Black History Month : Kareem Abdul-Jabbar, champion de la justice sociale

Le 28 févr. 2023 à 13:01 par Nicolas Meichel

TrashTalk Black History Month Kareem Abdul-Jabbar
Source image : Youtube, montage Léonce MVP

En mai 2021, après les tragédies George Floyd et Jacob Blake qui ont provoqué un sursaut en matière d’activisme en NBA, la Grande Ligue de basket US a décidé de créer un prix annuel pour honorer les joueurs s’impliquant le plus dans le combat pour la justice sociale. Le nom de cette récompense ? Le Kareem Abdul-Jabbar Social Justice Champion Award. Légendaire pivot des Bucks et des Lakers, Kareem Abdul-Jabbar a autant fait sur les terrains grâce à son skyhook qu’en dehors à travers son activisme politique, qui a véritablement démarré à la fin des années 1960.

Nous sommes en 1967. Trois ans après l’abolition de la ségrégation raciale avec la fin des lois Jim Crow. Mais aussi deux ans après l’assassinat du militant pour les droits civiques Malcolm X. Et un an avant celui du pasteur Martin Luther King.
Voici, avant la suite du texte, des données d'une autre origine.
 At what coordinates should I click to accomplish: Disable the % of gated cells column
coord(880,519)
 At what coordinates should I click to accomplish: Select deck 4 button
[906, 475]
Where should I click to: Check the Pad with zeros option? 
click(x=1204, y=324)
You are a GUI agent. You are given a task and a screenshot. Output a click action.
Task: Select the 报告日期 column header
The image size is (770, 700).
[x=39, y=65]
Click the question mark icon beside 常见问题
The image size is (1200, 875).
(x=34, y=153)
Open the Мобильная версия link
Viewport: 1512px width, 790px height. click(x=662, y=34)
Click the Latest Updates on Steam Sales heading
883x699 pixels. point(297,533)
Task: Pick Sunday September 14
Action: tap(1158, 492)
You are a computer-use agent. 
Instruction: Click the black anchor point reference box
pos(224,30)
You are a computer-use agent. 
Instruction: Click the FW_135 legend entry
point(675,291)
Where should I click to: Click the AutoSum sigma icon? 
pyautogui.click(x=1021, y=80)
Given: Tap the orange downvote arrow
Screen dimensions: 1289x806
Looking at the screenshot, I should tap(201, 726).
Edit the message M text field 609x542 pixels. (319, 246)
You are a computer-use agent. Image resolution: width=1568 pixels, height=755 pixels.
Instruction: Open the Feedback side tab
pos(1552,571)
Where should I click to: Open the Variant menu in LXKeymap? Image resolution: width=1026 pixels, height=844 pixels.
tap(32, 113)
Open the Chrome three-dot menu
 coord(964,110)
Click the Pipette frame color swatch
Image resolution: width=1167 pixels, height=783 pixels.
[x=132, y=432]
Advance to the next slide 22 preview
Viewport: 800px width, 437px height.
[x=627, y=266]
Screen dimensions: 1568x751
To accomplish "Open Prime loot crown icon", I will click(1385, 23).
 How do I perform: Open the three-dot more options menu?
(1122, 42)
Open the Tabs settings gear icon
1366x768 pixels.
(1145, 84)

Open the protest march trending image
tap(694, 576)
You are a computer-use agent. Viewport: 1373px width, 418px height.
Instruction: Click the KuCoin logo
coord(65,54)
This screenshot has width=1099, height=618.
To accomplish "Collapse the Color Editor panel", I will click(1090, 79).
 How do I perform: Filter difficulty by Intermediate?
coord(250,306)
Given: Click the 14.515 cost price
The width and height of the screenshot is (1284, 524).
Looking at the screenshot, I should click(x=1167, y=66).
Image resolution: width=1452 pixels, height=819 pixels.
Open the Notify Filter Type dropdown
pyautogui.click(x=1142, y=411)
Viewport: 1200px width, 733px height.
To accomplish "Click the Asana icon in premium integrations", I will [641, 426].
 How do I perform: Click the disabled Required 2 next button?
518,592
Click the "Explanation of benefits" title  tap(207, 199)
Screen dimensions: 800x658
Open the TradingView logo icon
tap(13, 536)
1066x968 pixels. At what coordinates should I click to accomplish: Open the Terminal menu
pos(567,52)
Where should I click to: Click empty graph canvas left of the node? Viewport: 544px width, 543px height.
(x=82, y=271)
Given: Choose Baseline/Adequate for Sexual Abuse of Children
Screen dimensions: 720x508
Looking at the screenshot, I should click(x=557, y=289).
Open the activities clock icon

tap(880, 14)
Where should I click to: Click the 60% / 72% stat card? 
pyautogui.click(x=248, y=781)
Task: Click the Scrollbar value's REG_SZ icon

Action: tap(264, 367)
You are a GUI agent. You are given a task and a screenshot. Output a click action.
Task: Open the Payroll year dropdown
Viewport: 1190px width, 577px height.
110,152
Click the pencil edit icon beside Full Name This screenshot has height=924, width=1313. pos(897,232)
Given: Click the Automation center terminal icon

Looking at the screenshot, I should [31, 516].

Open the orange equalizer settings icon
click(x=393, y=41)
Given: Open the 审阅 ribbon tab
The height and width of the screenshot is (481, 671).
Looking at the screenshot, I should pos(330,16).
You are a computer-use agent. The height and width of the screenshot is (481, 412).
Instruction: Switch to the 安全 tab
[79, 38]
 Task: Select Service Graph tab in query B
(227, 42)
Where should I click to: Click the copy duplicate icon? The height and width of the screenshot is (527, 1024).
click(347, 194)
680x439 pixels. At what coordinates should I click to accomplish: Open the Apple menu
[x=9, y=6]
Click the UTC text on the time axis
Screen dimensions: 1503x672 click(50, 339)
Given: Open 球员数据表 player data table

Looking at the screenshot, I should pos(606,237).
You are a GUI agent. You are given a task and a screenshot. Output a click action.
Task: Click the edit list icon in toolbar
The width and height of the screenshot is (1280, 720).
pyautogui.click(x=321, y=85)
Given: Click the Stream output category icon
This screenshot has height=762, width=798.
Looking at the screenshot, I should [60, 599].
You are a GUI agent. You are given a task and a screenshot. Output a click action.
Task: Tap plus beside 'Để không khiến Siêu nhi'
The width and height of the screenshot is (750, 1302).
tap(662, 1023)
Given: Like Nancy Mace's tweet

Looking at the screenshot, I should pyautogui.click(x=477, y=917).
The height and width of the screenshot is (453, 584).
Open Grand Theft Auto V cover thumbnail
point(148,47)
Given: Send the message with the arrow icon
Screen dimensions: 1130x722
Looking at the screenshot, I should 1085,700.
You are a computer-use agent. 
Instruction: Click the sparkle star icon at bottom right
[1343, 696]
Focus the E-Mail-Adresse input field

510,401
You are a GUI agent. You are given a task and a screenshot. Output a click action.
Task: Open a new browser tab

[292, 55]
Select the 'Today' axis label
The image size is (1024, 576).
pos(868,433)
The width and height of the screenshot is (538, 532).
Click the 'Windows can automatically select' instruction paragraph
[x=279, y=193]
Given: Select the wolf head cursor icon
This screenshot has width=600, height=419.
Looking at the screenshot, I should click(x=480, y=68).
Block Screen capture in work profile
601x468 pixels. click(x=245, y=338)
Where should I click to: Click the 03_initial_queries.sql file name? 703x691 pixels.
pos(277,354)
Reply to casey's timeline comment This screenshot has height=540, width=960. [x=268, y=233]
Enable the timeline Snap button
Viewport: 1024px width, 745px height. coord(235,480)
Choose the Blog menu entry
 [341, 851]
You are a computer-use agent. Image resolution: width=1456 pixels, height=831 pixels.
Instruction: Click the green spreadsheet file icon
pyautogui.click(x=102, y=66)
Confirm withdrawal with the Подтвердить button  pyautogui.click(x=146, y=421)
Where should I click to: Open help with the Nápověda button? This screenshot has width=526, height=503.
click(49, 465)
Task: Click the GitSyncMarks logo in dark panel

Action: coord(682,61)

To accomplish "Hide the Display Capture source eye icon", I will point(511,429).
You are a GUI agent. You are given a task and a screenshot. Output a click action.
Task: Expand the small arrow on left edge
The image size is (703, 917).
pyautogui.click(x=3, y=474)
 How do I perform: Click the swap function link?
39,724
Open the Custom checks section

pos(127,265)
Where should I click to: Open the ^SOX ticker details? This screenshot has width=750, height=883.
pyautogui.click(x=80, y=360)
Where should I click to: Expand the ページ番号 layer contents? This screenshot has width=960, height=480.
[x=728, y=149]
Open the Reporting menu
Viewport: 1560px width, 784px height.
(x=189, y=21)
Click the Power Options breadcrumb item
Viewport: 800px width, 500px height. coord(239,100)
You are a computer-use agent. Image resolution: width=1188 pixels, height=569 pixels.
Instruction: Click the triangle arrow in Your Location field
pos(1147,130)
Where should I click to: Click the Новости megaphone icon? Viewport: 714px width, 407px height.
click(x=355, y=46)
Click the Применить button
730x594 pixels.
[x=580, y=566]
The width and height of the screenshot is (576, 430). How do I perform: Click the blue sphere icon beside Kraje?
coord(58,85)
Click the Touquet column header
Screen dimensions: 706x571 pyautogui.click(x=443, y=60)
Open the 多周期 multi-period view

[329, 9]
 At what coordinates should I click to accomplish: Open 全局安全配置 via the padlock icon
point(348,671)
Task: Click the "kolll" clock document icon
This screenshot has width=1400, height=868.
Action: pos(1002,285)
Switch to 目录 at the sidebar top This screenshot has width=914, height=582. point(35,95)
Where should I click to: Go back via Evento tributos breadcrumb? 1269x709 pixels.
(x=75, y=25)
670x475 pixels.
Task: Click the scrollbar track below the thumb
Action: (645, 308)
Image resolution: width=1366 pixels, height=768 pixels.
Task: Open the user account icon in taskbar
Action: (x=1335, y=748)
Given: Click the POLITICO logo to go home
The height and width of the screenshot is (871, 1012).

Kareem Abdul-Jabbar porte encore le blase de Lew Alcindor, son nom de naissance qu’il changera en 1971 au moment de se convertir à l’islam. Alcindor n’a alors que 20 ans mais possède une conscience sociale déjà bien ancrée dans son esprit. Et pour cause, le jeune homme – qui a intégré l’université d’UCLA un an plus tôt avec l’étiquette de “Nouvelle Superstar” – a assisté aux premières loges à des scènes de violences envers la communauté afro-américaine pendant son adolescence. Notamment l’assassinat de James Powell (15 ans) par un policier blanc en 1964, qui a provoqué de très violentes émeutes dans sa ville natale d’Harlem.

Le Cleveland Summit

Révolté et bien décidé à se faire entendre, Lew Alcindor ne veut pas se contenter de briller sur les parquets d’UCLA. Il veut suivre le pas de certains grands noms du sport afro-américain qui s’illustrent autant par leurs exploits en tant qu’athlètes que par leur activisme. Parmi eux, le légendaire pivot des Boston Celtics Bill Russell, ou le running back des Cleveland Browns (NFL) Jim Brown. Alors quand ce dernier organise le 4 juin 1967 le Cleveland Summit, une rencontre réunissant une douzaine d’athlètes noirs de renom en soutien au célèbre boxeur Muhammad Ali après son refus de participer à la Guerre du Vietnam, le jeune Lew n’hésite pas à participer. C’est tout simplement la première fois que des sportifs afro-américains s’unissent pour défendre ensemble leurs convictions. Et Alcindor est donc présent, assis aux côtés de Brown, Ali et Russell dans les bureaux de la Negro Industrial Economic Union. L’image est depuis entrée dans l’Histoire.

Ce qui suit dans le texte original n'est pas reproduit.